Fue una etapa de confusión. Pero con el tiempo entendí algo que me transformó aún más profundamente que aquella clase en Buenos Aires: Roberts solo se había quitado la corbata del cuello, no la de la mente.
Hay corbatas que no se ven. Son invisibles, pero están apretadas. Son esas que nos dicen cómo deberíamos comportarnos para "encajar", para ser "profesionales", para escalar posiciones. Son símbolos de poder, de pertenencia, de "normalidad corporativa". Pero también son grilletes mentales que nos impiden evolucionar con los tiempos.
Hoy, liderar con corbata mental es ignorar el clamor de nuevas generaciones que ya no quieren hacer negocios a cualquier costo. Es aferrarse a modelos de éxito caducos, a estructuras que privilegian el corto plazo sobre el impacto duradero, al beneficio individual sobre el bienestar colectivo.
Quemar la corbata, entonces, no es solo un acto de vestimenta. Es un acto de conciencia y coherencia.
Es asumir que el verdadero cambio ocurre cuando nos despojamos de los viejos símbolos externos e internos del poder. Cuando dejamos de lado no solo el traje, sino también la mentalidad que lo acompaña: la de imponer en lugar de escuchar, de dominar en lugar de colaborar, de competir en lugar de construir.

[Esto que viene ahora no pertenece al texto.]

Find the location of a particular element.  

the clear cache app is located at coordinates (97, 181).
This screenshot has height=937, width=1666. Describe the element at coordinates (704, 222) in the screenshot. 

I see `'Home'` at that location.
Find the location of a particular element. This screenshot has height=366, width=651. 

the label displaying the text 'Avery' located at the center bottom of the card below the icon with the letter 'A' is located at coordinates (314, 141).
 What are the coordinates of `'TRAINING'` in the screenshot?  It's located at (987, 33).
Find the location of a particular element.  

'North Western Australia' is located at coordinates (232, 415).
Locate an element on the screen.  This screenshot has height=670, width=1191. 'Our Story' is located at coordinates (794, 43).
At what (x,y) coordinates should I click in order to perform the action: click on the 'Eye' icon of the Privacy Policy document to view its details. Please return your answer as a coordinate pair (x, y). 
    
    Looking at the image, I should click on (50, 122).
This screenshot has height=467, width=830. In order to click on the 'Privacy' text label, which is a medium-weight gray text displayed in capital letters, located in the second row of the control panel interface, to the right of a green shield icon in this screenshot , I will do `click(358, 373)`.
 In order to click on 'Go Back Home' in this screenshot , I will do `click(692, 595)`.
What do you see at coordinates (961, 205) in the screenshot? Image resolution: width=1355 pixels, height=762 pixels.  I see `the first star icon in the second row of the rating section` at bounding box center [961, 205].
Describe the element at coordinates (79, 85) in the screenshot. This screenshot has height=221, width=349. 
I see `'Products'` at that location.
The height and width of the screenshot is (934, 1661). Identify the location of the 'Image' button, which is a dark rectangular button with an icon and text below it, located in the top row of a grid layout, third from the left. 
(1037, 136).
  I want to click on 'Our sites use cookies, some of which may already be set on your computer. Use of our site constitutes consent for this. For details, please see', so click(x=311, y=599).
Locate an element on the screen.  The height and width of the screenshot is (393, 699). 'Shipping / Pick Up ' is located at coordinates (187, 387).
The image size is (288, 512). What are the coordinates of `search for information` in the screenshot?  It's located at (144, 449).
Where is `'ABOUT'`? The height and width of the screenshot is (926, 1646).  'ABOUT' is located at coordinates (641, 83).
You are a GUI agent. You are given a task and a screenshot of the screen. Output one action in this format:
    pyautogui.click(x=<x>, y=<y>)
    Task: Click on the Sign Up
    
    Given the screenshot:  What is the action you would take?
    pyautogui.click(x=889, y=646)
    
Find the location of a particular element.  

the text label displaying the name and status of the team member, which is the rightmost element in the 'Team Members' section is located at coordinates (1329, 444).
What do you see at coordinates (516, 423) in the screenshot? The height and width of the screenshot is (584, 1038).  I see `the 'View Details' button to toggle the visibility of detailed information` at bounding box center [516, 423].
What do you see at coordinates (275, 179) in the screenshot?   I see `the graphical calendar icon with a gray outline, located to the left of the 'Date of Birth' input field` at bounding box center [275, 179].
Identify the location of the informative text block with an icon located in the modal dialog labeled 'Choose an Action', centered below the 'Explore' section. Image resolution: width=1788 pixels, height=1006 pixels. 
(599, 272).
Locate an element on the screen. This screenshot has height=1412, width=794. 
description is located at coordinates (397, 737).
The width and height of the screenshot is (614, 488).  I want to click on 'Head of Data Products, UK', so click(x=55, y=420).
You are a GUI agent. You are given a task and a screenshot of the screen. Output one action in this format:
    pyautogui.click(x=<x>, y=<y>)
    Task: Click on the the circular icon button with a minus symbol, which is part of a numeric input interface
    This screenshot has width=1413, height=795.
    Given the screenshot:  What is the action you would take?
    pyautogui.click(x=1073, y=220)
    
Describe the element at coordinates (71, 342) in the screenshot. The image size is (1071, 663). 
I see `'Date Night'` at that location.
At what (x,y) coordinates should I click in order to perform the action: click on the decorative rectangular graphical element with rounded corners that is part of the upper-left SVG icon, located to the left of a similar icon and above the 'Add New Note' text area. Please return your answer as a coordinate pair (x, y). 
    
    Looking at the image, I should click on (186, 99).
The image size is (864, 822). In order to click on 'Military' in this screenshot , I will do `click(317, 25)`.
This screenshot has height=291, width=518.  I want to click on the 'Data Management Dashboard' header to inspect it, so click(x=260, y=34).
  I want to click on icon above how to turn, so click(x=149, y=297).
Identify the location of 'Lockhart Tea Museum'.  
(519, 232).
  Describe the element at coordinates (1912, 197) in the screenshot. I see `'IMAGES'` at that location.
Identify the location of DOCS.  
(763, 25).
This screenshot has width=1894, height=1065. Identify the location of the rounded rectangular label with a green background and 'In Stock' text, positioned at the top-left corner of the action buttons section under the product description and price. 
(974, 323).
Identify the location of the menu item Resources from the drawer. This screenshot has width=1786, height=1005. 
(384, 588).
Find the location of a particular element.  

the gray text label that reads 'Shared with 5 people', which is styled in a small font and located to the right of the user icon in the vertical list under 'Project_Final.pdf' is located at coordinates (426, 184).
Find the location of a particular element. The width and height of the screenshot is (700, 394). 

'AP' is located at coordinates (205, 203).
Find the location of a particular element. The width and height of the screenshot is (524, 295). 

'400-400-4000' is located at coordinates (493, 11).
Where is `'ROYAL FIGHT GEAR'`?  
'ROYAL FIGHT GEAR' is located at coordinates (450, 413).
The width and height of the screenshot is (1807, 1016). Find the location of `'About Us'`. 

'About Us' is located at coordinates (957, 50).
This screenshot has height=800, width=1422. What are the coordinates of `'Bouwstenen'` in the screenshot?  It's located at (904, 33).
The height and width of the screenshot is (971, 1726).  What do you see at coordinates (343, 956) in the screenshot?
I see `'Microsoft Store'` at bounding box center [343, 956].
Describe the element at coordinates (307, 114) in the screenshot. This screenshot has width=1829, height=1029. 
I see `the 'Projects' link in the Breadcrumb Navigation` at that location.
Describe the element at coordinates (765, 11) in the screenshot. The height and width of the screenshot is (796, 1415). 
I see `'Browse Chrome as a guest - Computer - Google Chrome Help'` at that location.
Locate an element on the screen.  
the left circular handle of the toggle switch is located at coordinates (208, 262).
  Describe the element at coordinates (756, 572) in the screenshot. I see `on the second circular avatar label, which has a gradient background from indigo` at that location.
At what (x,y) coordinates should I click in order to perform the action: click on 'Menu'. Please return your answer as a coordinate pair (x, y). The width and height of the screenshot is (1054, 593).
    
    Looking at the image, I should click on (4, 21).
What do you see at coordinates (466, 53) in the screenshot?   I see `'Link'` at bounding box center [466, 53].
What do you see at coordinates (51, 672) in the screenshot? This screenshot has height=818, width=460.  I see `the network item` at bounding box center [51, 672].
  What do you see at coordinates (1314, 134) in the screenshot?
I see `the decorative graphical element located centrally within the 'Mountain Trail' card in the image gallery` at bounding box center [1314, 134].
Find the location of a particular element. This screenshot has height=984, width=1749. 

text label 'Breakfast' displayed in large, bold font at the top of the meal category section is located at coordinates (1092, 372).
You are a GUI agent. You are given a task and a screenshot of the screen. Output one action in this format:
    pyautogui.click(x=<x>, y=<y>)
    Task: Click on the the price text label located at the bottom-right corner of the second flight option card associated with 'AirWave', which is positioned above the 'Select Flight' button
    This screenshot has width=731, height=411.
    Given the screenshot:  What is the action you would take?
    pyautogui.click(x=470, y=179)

Hoy, la sostenibilidad no es una opción. El liderazgo empático no es una moda. Y el talento joven —nuestros colaboradores, nuestros consumidores, nuestros futuros jefes— no tolera la hipocresía de marcas que hablan de impacto, pero actúan por interés.
En este contexto, quemar la corbata es una invitación a liderar con propósito. A entender que los negocios más poderosos del futuro no serán los más grandes, sino los más conectados con el bienestar de su comunidad y del planeta.
La próxima vez que te pongas una corbata —física o mental— pregúntate: ¿lo haces por convicción o por costumbre? ¿Para verte bien o para sentirte aceptado? ¿Para destacar o para esconderte detrás de un rol?
El mundo no necesita más líderes encorbatados. Necesita líderes desatados. Libres. Coherentes. Con el coraje de transformar no solo lo que hacen, sino lo que son.